Atena Daemi was 26 when she was arrested in 2014 for protesting the death penalty in Iran.

She is now serving a seven-year prison term on charges that include “propaganda against the state,” after handing out leaflets criticizing the death penalty and posting about human rights violations on social media, human rights groups have said.

“These arrests, detentions, threats and intimidations are the sacrifices we need to make to gain our freedom and rights,” Amnesty International has quoted her as saying.

“No victory comes easily, and no injustice lasts forever.”

After reports emerged in 2018 that she and another female activist, Golrokh Ebrahimi Iraee, had been beaten in custody, a group of U.N. experts called their cases “illustrative of a continuing pattern of harassment, intimidation and imprisonment of those undertaking peaceful and legitimate activities in the defense of human rights.” Both women have participated in hunger strikes to protest their treatment in prison.

Saudi Arabia

Even as Saudi Arabia’s Crown Prince Mohammed bin Salman touts himself as a reformer, several prominent women’s rights activists remain behind bars. A number of female Saudi activists were arrested last May, and that group includes Loujain al-Hathloul, who famously defied the country’s driving ban that barred women from taking the wheel. Although the driving ban was lifted last year, Hathloul, one of its most vocal critics, remains in prison. When U.S. pop star Mariah Carey performed in Saudi Arabia this year, Hathloul’s siblings asked her to speak out on behalf of their sister.

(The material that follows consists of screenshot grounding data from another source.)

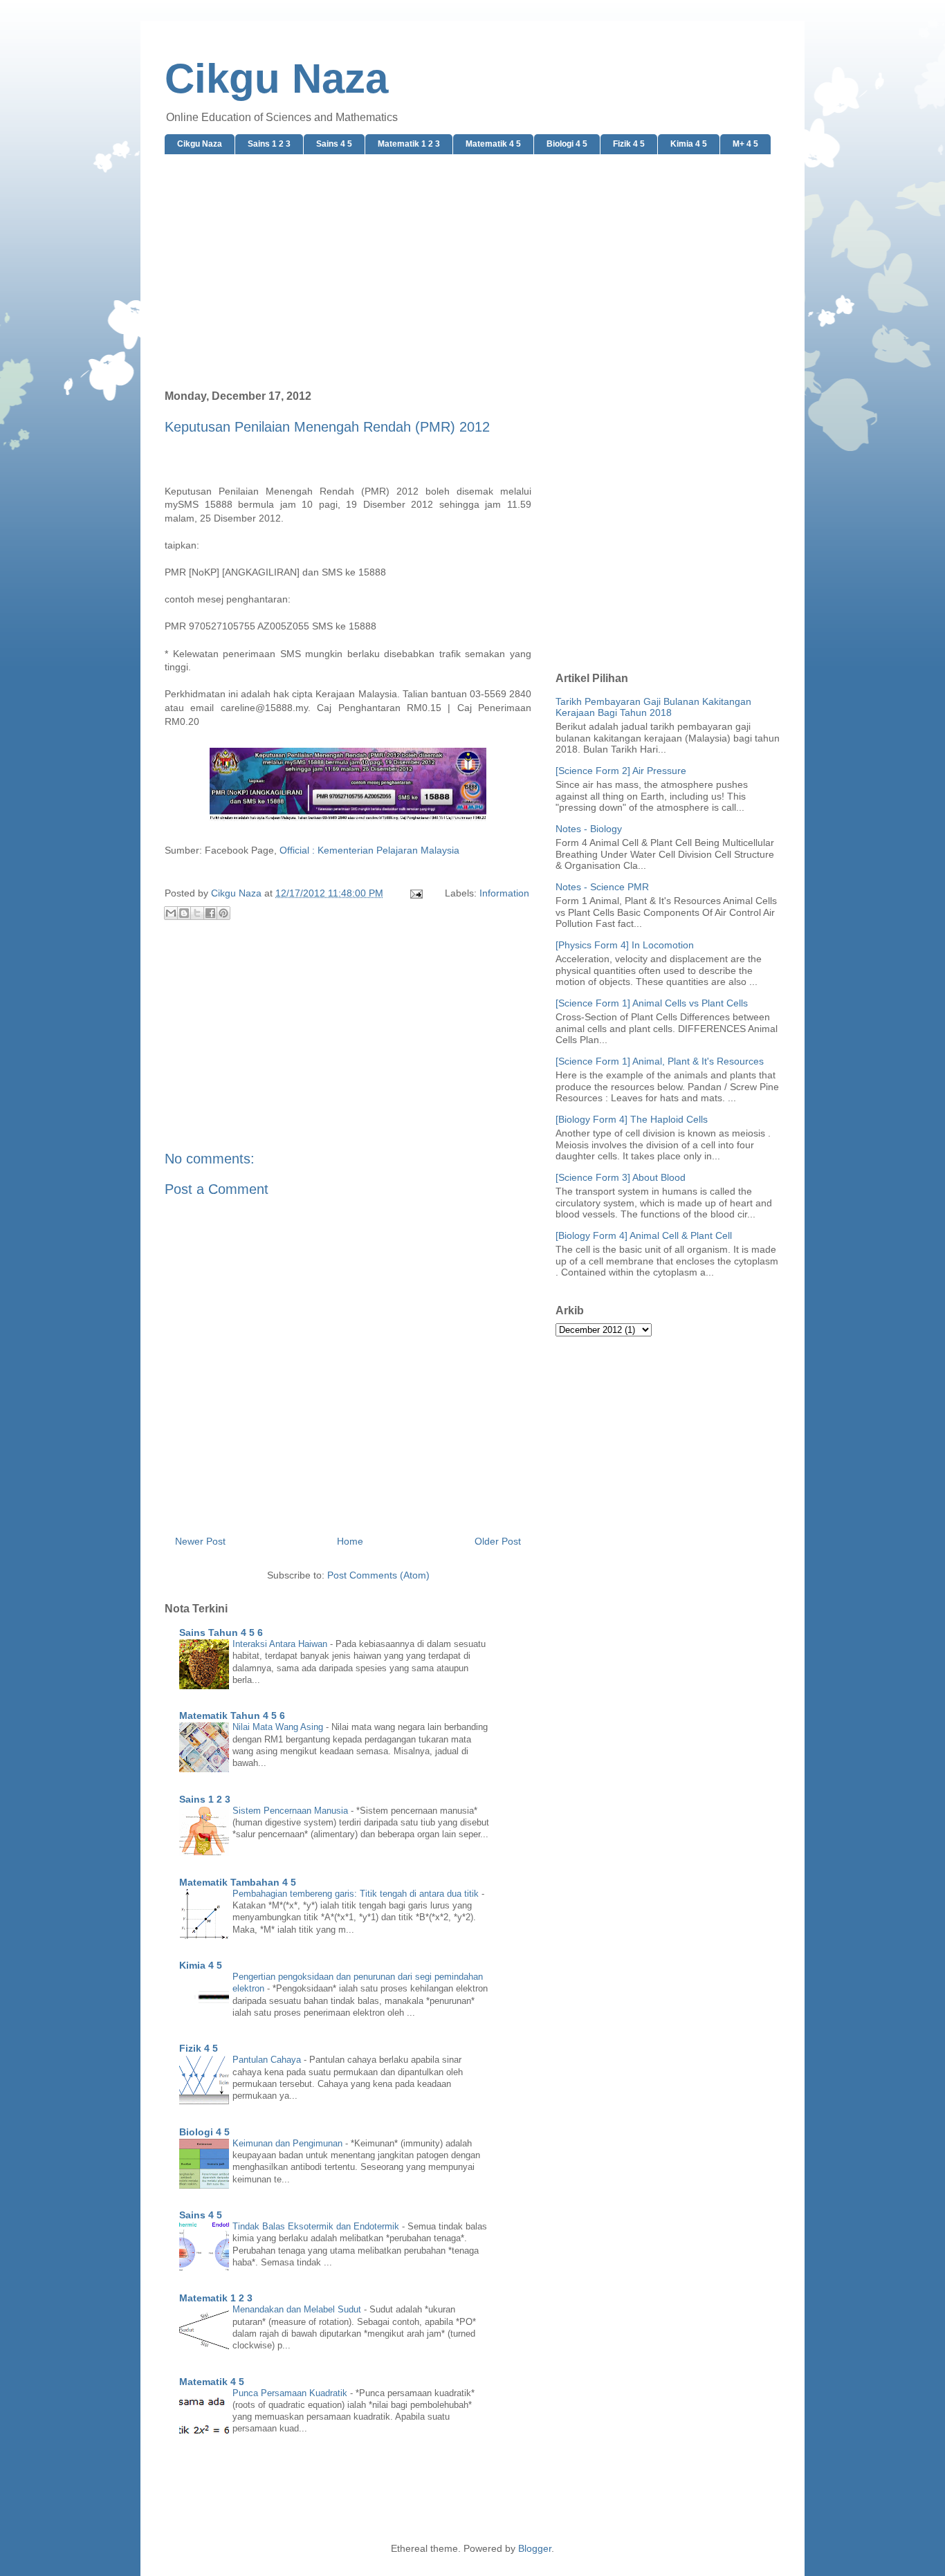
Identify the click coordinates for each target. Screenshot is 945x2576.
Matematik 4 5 (493, 144)
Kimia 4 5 (688, 144)
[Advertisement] (472, 272)
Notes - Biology (589, 828)
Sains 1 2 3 (269, 144)
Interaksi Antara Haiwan (281, 1644)
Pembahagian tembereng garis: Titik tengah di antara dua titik (356, 1893)
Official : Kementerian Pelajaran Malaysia (369, 850)
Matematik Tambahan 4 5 (237, 1882)
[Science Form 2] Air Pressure (621, 770)
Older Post (498, 1541)
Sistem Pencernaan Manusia (291, 1810)
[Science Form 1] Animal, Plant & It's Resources (660, 1061)
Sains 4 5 (334, 144)
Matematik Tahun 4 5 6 (232, 1715)
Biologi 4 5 (567, 144)
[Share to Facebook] (210, 913)
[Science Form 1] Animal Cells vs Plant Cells (652, 1003)
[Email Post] (415, 893)
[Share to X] (197, 913)
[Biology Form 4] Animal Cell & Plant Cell (644, 1235)
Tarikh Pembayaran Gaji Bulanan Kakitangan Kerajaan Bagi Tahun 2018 (653, 707)
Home (350, 1541)
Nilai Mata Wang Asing (279, 1727)
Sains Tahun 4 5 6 (221, 1632)
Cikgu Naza (276, 78)
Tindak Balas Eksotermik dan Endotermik (317, 2226)
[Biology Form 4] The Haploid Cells (632, 1119)
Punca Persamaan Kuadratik (291, 2393)
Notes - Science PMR (602, 886)
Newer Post (200, 1541)
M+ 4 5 (745, 144)
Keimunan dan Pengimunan (288, 2143)
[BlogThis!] (184, 913)
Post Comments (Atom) (378, 1575)
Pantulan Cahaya (268, 2059)
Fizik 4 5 (629, 144)
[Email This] (171, 913)
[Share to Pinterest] (223, 913)
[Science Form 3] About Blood (621, 1177)
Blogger (534, 2548)
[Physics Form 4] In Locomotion (625, 944)
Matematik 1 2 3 (409, 144)
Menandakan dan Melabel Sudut (298, 2309)
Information (504, 893)
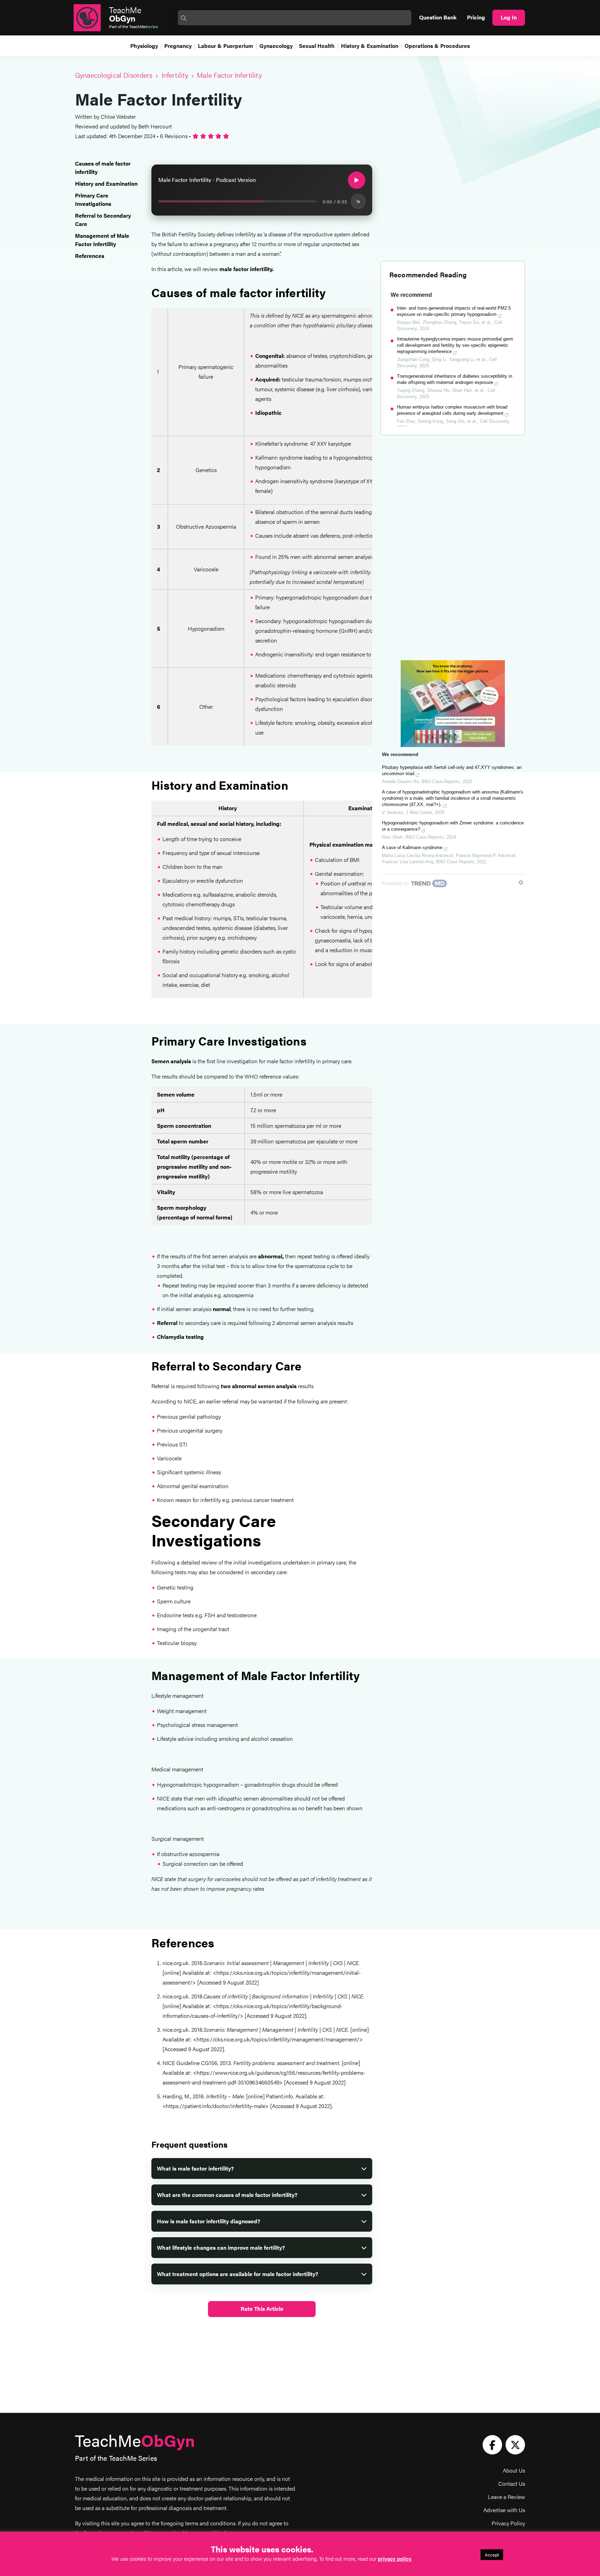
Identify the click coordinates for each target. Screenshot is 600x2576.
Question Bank (438, 17)
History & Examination (369, 46)
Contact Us (511, 2483)
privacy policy (394, 2558)
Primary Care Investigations (93, 199)
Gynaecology (276, 46)
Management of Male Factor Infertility (102, 240)
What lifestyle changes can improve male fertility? (221, 2247)
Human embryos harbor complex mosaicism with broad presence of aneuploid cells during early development (452, 410)
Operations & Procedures (437, 46)
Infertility (175, 75)
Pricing (476, 17)
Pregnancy (178, 46)
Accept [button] (492, 2554)
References (89, 256)
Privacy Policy (508, 2523)
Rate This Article (262, 2309)
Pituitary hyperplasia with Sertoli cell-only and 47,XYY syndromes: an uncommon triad (452, 770)
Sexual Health (317, 46)
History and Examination (106, 183)
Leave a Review (506, 2497)
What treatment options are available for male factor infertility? (237, 2274)
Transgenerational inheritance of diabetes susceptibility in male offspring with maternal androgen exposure (454, 379)
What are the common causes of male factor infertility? (227, 2195)
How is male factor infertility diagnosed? (208, 2221)
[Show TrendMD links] (521, 882)
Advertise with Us (504, 2510)
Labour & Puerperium (225, 46)
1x (358, 201)
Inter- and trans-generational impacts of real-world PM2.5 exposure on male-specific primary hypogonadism (454, 311)
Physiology (144, 46)
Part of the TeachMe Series (116, 2458)
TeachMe (125, 14)
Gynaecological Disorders (114, 75)
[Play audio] (356, 180)
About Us (514, 2470)
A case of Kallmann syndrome (412, 847)
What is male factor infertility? (195, 2168)
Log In (509, 17)
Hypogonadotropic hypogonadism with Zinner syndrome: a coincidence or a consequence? (453, 826)
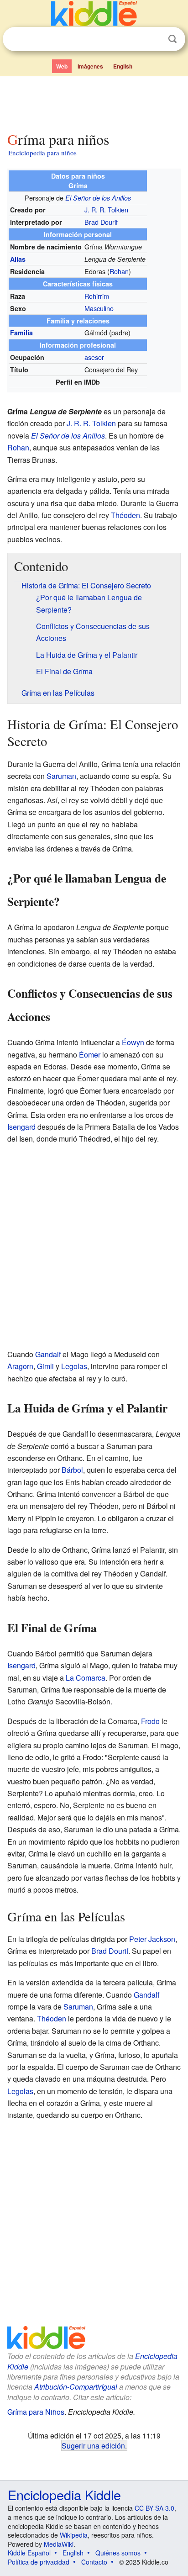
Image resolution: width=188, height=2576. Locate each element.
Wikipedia (74, 2534)
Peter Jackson (152, 1939)
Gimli (45, 1366)
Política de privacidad (38, 2561)
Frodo (150, 1721)
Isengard (21, 1126)
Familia (21, 332)
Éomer (89, 1054)
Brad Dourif (101, 222)
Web (62, 66)
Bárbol (72, 1470)
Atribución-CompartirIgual (75, 2386)
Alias (18, 259)
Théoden (125, 515)
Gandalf (48, 1354)
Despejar (154, 39)
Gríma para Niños (35, 2412)
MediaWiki (58, 2544)
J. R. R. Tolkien (106, 209)
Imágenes (90, 66)
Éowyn (133, 1042)
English (122, 66)
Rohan (119, 271)
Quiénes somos (118, 2552)
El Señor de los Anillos (98, 197)
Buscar (172, 39)
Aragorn (20, 1366)
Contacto (94, 2561)
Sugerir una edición (93, 2445)
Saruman (61, 776)
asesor (94, 357)
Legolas (74, 1366)
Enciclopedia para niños (42, 152)
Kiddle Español (29, 2552)
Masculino (99, 308)
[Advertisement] (94, 102)
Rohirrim (96, 296)
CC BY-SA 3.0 (154, 2508)
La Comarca (85, 1677)
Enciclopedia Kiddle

In an op-ed for CNN, her brother said she had been “whipped, beaten, electrocuted and harassed on a frequent basis.”

This week, U.N. human rights chief Michelle Bachelet called on Saudi Arabia to release the women, citing reports that they had been tortured in custody. But Saudi officials have claimed they have found no evidence to support those claims, Reuters reported.

“The persecution of peaceful activists would clearly contradict the spirit of the country’s proclaimed new reforms,” Bachelet said.